The white man and the black woman fought the law for the dignity and respect to honour their love through marriage, despite the courts telling them that it was illegal. Miscegenation (a.k.a. interracial marriage) was a political hot topic and the Lovings took their case all the way to the Supreme Court to achieve the eventual social justice through a historic ruling that would prove to be a major game-changer for civil and human rights in our neighbour to the south.
It's always odd to reflect that this occurred less than 50 years ago in a first world nation. This is a grand lesson for all to learn that the law is not always right and it is not always proper.  
If a Tree Falls: A Story of the Earth Liberation Front
Directed by Marshall Curry 85 minutes Screens at 9:15 p.m. Friday at Metro Cinema
Whispers of the Earth Liberation Front only wafted into public consciousness here and there, but the stories were just as potent and polarizing as those of animal activists who break into university scientific research labs to release its captives. Since it is so similar in nature and in action to the Animal Liberation Front, that comparison is apt.
Members of ELF used economic sabotage and guerrilla warfare to hinder and stop what they considered the exploitation and destruction of the environment. Fires were set. Property was damaged. No one was ever killed, but many of the activists were arrested and charged with crimes that could put them in jail for centuries.
If a Tree Falls is the story of ELF and how member Daniel McGowan along with 13 of his cohorts were found and arrested in 2005. They were branded as terrorists. Watching this, one wonders if filmmaker Curry is for or against the effort. Certainly what they did was extremist, but is it any worse than the ecological damage that industry and governments have inflicted and perpetrated against Mother Earth?
This film premiered at last year's Sundance Film Festival and was a nominee for the 2011 Oscar for Best Documentary Feature. It's unevenly paced, boring at times and meanders around without strong direction, but the subject matter is very compelling. It poses many questions that we must all answer.  

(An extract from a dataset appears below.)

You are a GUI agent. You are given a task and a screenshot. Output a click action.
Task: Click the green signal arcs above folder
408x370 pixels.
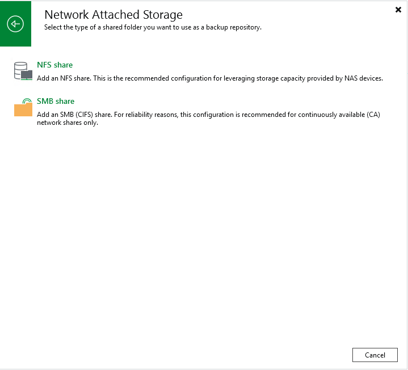coord(27,100)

Paul Goodman Changed My Life
Directed by Jonathan Lee 89 minutes Screens at 7 p.m. Saturday at the Art Gallery of Alberta
Novelist, playwright, poet, psychotherapist, social critic … Paul Goodman was all of those things and more. Outspoken and out of the closet bisexual in the 1940s, he co-founded Gestalt therapy at the same time that he was writing influential texts on culture and identity.
Filmmaker Lee explores the intellectual and humourous sides of Goodman with a lot of gusto. He was a weighty figure in the counterculture of the 1960s. He was a political radical, openly bisexual, outspoken and unafraid of a good verbal sparring match, even called the 'guru of the New Left.' It was his book, Growing Up Absurd, that would provide an early but seminal, decisive and insightful look at juvenile delinquency, the disaffected youth of contemporary western society.
This is a loving portrait, one that definitely made me want to learn more about this person who I never knew about previously.  
The Whale
Directed by Suzanne Chisholm and Michael Parfit 85 minutes Screens at noon on Sunday at the Art Gallery of Alberta
Ryan Reynolds narrates this charming, delightful true story of a killer whale named Luna. The young orca was alone in the wild. It somehow lost its family and just wanted to have a few friends so it approached the residents of Nootka Sound, a narrow stretch of sea between mountains in British Columbia.
This isn't just a story about being social; it's about the need for contact. Orcas who get separated usually perish.
The Whale isn't necessarily a message movie, one that is meant to inspire you to warm, spiritual feelings; however, it does that easily. You could simply watch this movie and bathe in the sheer beauty of nature in all its splendour: the ocean, the wildlife and the world in general.